Читаем Путь к Босфору, или «Флейта» для «Императрицы» полностью

Лейтенант Иванов, и в глаза именуемый «вторым» согласно армейской традиции горестно похлопал полотно крыла в грубой аппликации латок и в лишайных рыжевато-серых разводах.

Полотно с мудрёным графским гербом отозвалось на ладонь гулом барабанной кожи, но, видимо, не слишком убедительным для опытного уха, – так что Кирилл поморщился:

– Его бы резиновым клеем пропитать…

– А пэ… почему не лаком? – поинтересовался лейтенант Иванов, соответственно старшинству, – «первый».

– А ты себе на корабле паруса залакируй, – я посмотрю… – со вздохом проворчал Кирилл.

– Кэ… какие паруса? – возмутился Вадим. – На бэ… броненосце?
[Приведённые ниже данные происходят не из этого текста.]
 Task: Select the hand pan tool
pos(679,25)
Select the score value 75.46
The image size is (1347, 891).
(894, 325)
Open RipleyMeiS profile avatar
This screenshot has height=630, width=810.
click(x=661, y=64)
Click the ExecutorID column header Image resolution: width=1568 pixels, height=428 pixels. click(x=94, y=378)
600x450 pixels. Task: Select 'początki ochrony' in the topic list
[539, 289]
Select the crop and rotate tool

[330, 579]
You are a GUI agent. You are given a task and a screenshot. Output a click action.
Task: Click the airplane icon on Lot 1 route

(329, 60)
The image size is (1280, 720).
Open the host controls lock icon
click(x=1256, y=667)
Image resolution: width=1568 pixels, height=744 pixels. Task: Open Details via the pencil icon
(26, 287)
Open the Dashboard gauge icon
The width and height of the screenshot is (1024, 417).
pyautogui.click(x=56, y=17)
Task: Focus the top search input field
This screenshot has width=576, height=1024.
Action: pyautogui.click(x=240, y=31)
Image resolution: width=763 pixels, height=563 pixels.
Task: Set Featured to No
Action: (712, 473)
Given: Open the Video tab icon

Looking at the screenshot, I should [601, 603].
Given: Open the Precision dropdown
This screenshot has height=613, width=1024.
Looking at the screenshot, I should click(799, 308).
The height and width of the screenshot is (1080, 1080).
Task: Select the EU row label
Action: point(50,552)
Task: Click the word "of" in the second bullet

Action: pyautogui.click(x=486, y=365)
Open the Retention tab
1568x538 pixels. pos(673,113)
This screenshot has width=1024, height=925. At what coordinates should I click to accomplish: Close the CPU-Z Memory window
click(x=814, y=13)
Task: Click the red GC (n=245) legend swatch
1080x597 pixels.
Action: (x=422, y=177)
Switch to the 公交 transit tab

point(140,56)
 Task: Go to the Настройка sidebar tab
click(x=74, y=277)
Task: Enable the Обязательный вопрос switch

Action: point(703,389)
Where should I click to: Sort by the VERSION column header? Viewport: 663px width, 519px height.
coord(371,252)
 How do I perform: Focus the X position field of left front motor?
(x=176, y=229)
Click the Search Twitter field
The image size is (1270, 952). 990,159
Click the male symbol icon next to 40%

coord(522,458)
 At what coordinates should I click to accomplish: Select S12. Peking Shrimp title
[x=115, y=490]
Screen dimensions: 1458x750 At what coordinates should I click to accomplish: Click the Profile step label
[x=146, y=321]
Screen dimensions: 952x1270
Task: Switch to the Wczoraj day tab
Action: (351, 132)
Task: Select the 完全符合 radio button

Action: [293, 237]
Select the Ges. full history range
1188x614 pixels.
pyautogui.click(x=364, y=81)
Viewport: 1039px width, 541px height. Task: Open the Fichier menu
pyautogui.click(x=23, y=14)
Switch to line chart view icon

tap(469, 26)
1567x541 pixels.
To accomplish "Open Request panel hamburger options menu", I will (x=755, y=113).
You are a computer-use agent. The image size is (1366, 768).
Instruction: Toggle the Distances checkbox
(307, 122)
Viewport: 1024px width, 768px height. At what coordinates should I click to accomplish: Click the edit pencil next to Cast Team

– Я ж и говорю, дилетанты… – как раз таки невозмутимым остался Кирилл. Хотя тут же вскрикнул: – Ну что вы делаете!? – увидев, как Арина, рискованно держась за расчалки крыла, собирается спрыгнуть с низкой скамеечки в руки Вадима.

Судя по гримасе Иванова (второго) – у того сердце зашлось.

– Кэ… как… – покачал головой первый.

– Как ты на нём летать собираешься? – закончила за него девушка, отряхивая от ржавой пыли белый передник санитарки. – …Когда чихать рядом боишься.

– Придёт время, и скоро придёт – и вы узрите, как воспарит сей венец прогресса, – патетически начал Кирилл, подкручивая стриженые усы эпохи «твид». – Не будь я венец природы…

– Ну, положим, если сей аппарат ещё можно назвать венцом прогресса, то только на сегодня, ибо прогресс неудержим, – раздалось внезапно.

– Бэ… браво, отче! – живо обернулся к двери сарая Вадим.

– …То вас, молодой человек, венцом природы назвать никак нельзя, – с анафемской безаппеляционностью закончил протодьяконский бас.

– Довольно обидное заявление, – прищурился на дневной свет и Кирилл.

– Ну, уж не обессудьте. – Неизвестный проявился в ангельском оперении лучей размытым тёмным пятном: – А с точки зрения естественного отбора, вы далеко не самый лучший его образчик.

– А кто же лучший? – словно дитя в предвкушении сюрприза, захлопала в ладоши Арина.

– А вот она…

Арина взвизгнула.

На плече у батюшки суетилась приличных размеров крыса, причем отнюдь не белая лабораторная. А самая что ни есть серая – суть обыкновенная «rattus vulgaris».

Или всё-таки необыкновенный? Хоть и не чураются эти твари рода людского, но чтобы аж так с ним соседствовать? Чтобы заботливо перебирать раздвоенную серую бороду святого отца?

– Отчего же всё-таки она венец природы, а не я? – не без азарта поинтересовался Кирилл. – Хоть я и готов признать её премиленькой.

– А оттого, что чтобы с ней, с природой не приключилось, вплоть до нового вселенского потопа… – батюшка на секунду призадумался и поправился: – А ещё верней, чтобы человек в порыве прогресса с ней не учудил, вплоть до рукодельного Апокалипсиса и полного самоуничтожения, – а она таки выживет.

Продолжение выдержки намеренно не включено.